Introduction
The Weather Company, an IBM business, has around 425 million monthly users worldwide. The company provides B2B and B2C users with national and local weather forecasts, reports, and severe weather coverage on digital assets such as weather.com, Weather Underground, and related mobile apps.
Till 2016, The Weather Company’s web properties mostly had desktop users. They used a combination of emulators, physical laptops and mobile devices with specific browsers and different operating systems to test their website. However, post-2016, they observed a massive shift in user behavior – their user base started using mobile devices more than desktops and laptops. Given the fragmentation in the mobile market, testing on physical mobile devices became a cumbersome, investment-heavy task. It became increasingly difficult and expensive to maintain quality and speed.
To solve these challenges, they moved testing to BrowserStack and saw improvements on multiple fronts beyond speed and quality – coverage, productivity, cost savings, and more!
Scalable infrastructure for automated mobile testing
Back in 2012, The Weather Company tested mostly manually for desktop users. When they acquired Weather Underground in 2013, they were introduced to BrowserStack. The Weather Company migrated some of its testing to BrowserStack, to test on different versions of IE, Safari, Chrome, Firefox, etc., in use at the time. This approach worked well for a while, and when The Weather Company was looking for a test automation solution, BrowserStack was automatically top of mind.
At the time, they were running about 500 tests on 5,000 instances a night on virtual machines. As their user base primarily used desktops, the inability and lack of infrastructure to run automated mobile tests did not bother the team.
In 2016, however, their 75:25 desktop:mobile split flipped to approximately 75% mobile and 25% desktop. A testing solution for mobile devices suddenly became a priority. An on-premise grid of mobile devices would be expensive to set up, time-consuming to maintain, and nearly impossible to scale due to the rapid developments in the mobile market.

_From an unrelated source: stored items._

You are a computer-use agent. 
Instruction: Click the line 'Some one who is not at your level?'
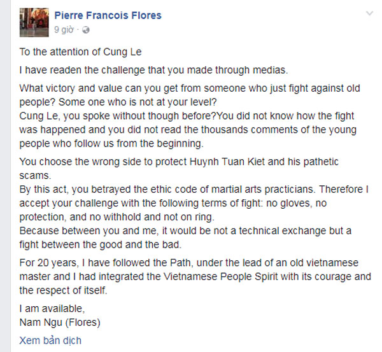[x=138, y=102]
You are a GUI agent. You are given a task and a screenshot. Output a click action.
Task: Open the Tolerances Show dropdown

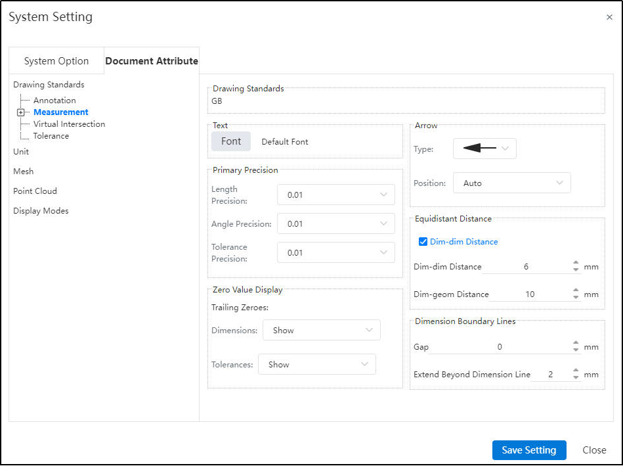(316, 365)
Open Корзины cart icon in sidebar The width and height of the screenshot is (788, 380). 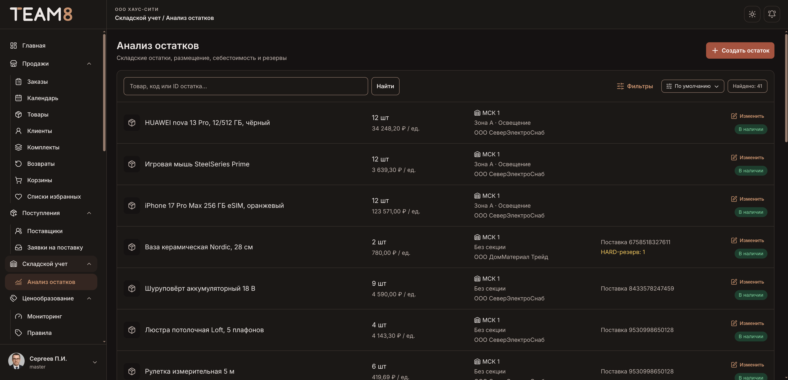click(18, 180)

“Even if we were to maintain an on-premise device farm of only the top 10 user devices, we would have to spend upwards of $50,000 a year, and we would still not have any automation capabilities out of the box,” explains Todd Eaton, Head of Consumer Product DevOps & QA at The Weather Company.
They turned to BrowserStack again to see if the platform could also handle automated mobile tests cost-effectively. A few POCs later, BrowserStack became the preferred solution for testing at The Weather Company.